Par chance, il semble qu'aucun ne le fût jamais…
Par contre, un de nos camarades perdit la vie dans sa tentative de fuite.
Ils étaient (encore) cinq à tenter de s'évader en passant par l'intérieur d'un puit dont à mi-hauteur se trouvait un tuyau de trop plein qui donnait sur un talus à l'extérieur du camp.
Quatre parvient à s'extraire et détalaient déjà, mais des enfants qui jouaient là avertirent une sentinelle de la présence du cinquième qui s'apprêtait à sortir : elle n'hésita pas et tira un coup de feu dans le tuyau et le pauvre gars fut tué sur le coup !
Après chaque évasion nos gardiens étaient hargneux car ils nous considéraient complices et responsables de leurs punitions.
Après que la guerre avec la Russie eut été déclarée, ils étaient menacés d'être envoyés sur le front russe…

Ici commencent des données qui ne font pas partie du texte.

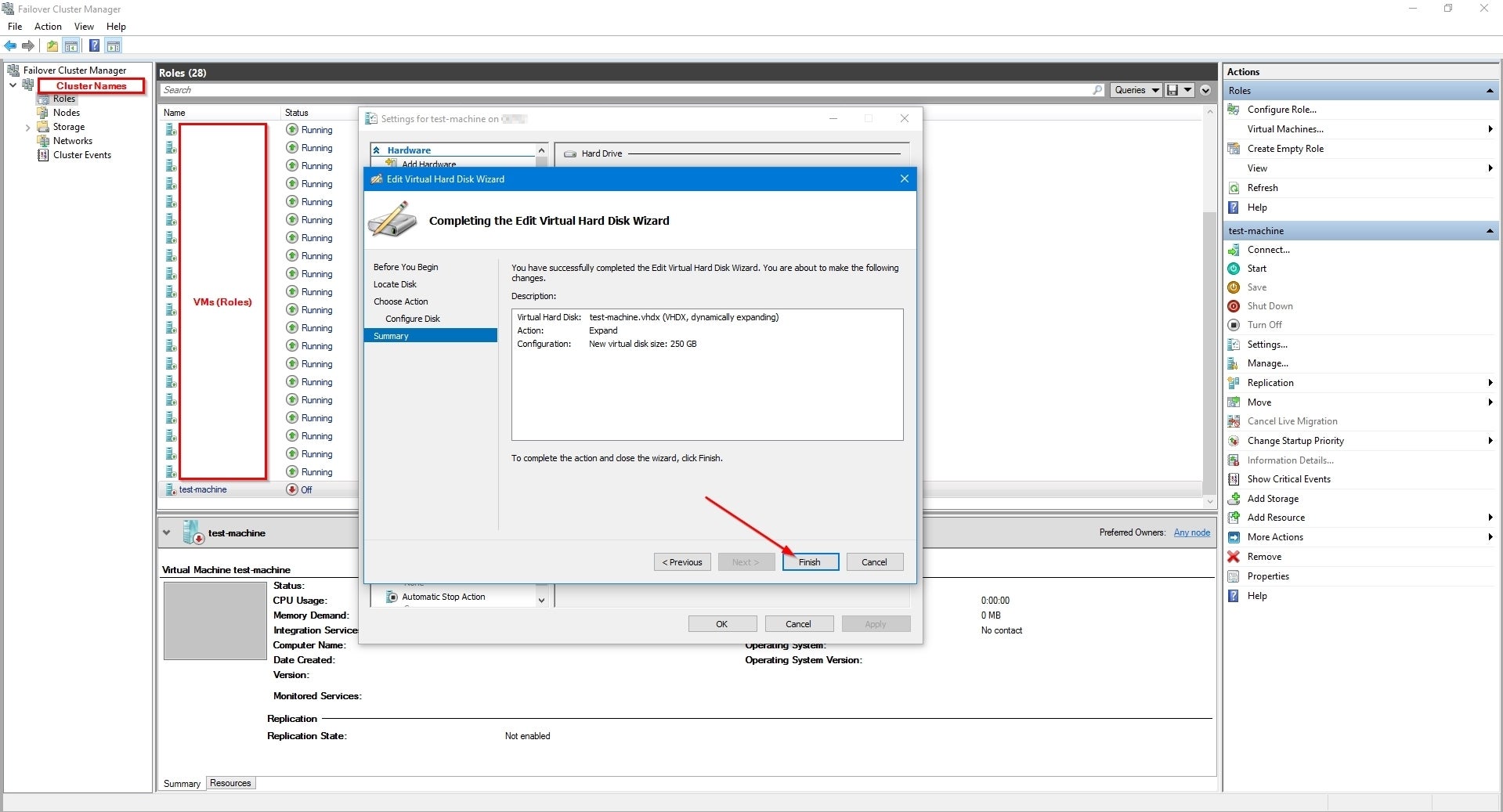Screen dimensions: 1503x812
Task: Click the Refresh icon in Actions pane
Action: 1234,188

J'essayais d'établir des rapports cordiaux avec mon gardien. Le pauvre n'était pas très malin, mais il faisait son boulot du mieux possible, car s'était un brave type et je ne lui compliquais pas trop la vie.
Mais le Singer était toujours là, agressif et provocateur. Il avait fini par comprendre ce que nous murmurions dans son dos : assassin ! Et il était de plus en plus agressif, surtout avec moi : Muller m'avait déjà mis en garde à ce sujet :“ il veut te tuer ! „

Un jour, aux travaux dans la forêt, Singer vint nous chercher, Thiébault et moi (sous-officiers, nous ne travaillions toujours pas) pour nous entrainer assez loin, à l'écart, et désignant un stère de bois, nous proposa de nous reposer là, tandis que lui s'installerait de l'autre côté : il y avait longtemps que je n'avais eu aussi peur ! Il avait probablement décidé de nous tuer en l'absence de tout témoin prétextant que nous avions tenté de nous enfuir.
Profitant qu'un groupe de PG et leurs gardiens passaient à proximité, je lançais une buche assez loin dans un fourré : le Singer déjà monté sur le tas de bois tirait en direction du fourré tandis que le groupe de PG s'était arrêté entendant le coupe de feu… Ouf ! Nous avions cette fois déjoué son projet criminel. Il nous fit comprendre qu'il n'était pas dupe et que ce n'était que partie remise et qu'il finirait bien par avoir notre peau.
Il était grand temps de penser à mettre de la distance avec cet univers pitoyable et mortifère !

Fin juin, j'écrivis à mon père lui annonçant à mots couvert mon „auto libération“ prochaine.